If you think part of that introductory story and essay sounded familiar to you, you’re right. It’s one draft of an introduction to the Problematic Badass Female Tropes series I whipped up just before I began my memoir and right when I’d decided it’d be cool to make both Problematic Tropes series into a book. Since my reshare of all 14 essays plus their introductions are up and live and polished in T is for Thursday Tropes, I’m going to continue the series with a collection of some less refined pieces. I’ll be concocting a sort of kaleidoscope of the snippets of stories and subtropes that didn’t make it into the published series as it is now. The above is one of these. What do you thnk?
Here’s the basic plan for the ongoing Problematic Tropes ‘mess’ays going forward::
Problematic Badass Female Tropes: 3 sub/tropes that didn’t get written
Problematic Toxic Masculinity Tropes: 3 sub/tropes that didn’t get written
Problematic Story Plot Tropes: a series of 7 that I never started
*
(Should I GLOSS the existing essays too? Let me know if that’d be interesting for you.)
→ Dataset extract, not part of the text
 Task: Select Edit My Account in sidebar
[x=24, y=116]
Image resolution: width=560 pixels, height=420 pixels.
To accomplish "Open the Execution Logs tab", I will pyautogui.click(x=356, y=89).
That’s the idea! I reserve the right to adapt, eradicate, or otherwise change any of this I see fit, for my workload and sanity’s sake, but for now that’s the plan. Comment below and let me know what you’d like to see.
NOTE: ‘Catherine, Sly Country Lass’ is an old European folktale that I have retold in my own words. I did not quote, but did reference, Jane Yolen’s Favorite Folktales From Around the World for her version though, to make sure I didn’t forget any plot points.
Man, I really do like to quote this, don’t I?
Fun fact #1: a female ninja is called a kunoichi. I have heard a few translations of what the word really means, but the most interesting one IMO is the “nine holes plus one” translation. Think about it. I’ll wait…
That was a rough time, not gonna lie. I’m happy to report that this was somewhere around 8 years ago, and that my life is exponentially better right now.
ESPECIALLY today. Like today, in the USA, with a mad king on the nonexistent throne.